### WORK TO COMPLETE
(a) Render the sentence "We understand that all things are connected." from the Winnemem Wintu submission into Spanish.
(b) From the Winnemem Wintu submission, reproduce everything from "Sawal mem. Sawal" down to "survives without water.".

### EXCERPTED TEXT
•••
Submission from the Winnemem Wintu Tribe on UNFPII-10 Agenda Item 7: Half Day on Water Presented by Caleen Sisk-Franco, Chief and Spiritual Leader

Submission from the Winnemem Wintu Tribe on UNFPII-10
Agenda Item 7: Half Day on Water
Presented by Caleen Sisk-Franco, Chief and Spiritual Leader

Hestum chaleetun. Ne-to yet Kaa-aktus. Nees Tłheet. Teen teen iyeebaada lenda-mis eelawee Winnemem Wintu. Sawal miiyo mes baales bom, pee ha-t bohaa Wintun Tot.

Good afternoon Madame Chairperson, Members of the UN Permanent Forum on Indigenous Issues, and esteemed colleagues. My name is Caleen Sisk-Franco and I am the hereditary traditional Chief and Spiritual Leader of the Winnemem Wintu Tribe.

Sawal mem. Sawal suuhana. Water is sacred. Water is life. Water is a great spiritual being. We are a water people. We come from a sacred spring and are the keepers of the water in our River and of all of the things that rely on that watershed out to the ocean. We understand that all things are connected. Nothing survives without water.
•••
### DATASET ENTRIES
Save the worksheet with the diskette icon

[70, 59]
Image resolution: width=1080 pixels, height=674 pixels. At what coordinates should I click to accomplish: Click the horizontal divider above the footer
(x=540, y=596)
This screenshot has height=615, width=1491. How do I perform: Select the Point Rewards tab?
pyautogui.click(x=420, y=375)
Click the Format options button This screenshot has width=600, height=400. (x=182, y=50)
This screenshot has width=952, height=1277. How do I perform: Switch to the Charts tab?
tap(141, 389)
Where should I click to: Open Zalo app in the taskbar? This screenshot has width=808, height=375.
•••
### RESULTS FOR EACH TASK
(a) Entendemos que todas las cosas están conectadas.

(b)
Sawal mem. Sawal suuhana. Water is sacred. Water is life. Water is a great spiritual being. We are a water people. We come from a sacred spring and are the keepers of the water in our River and of all of the things that rely on that watershed out to the ocean. We understand that all things are connected. Nothing survives without water.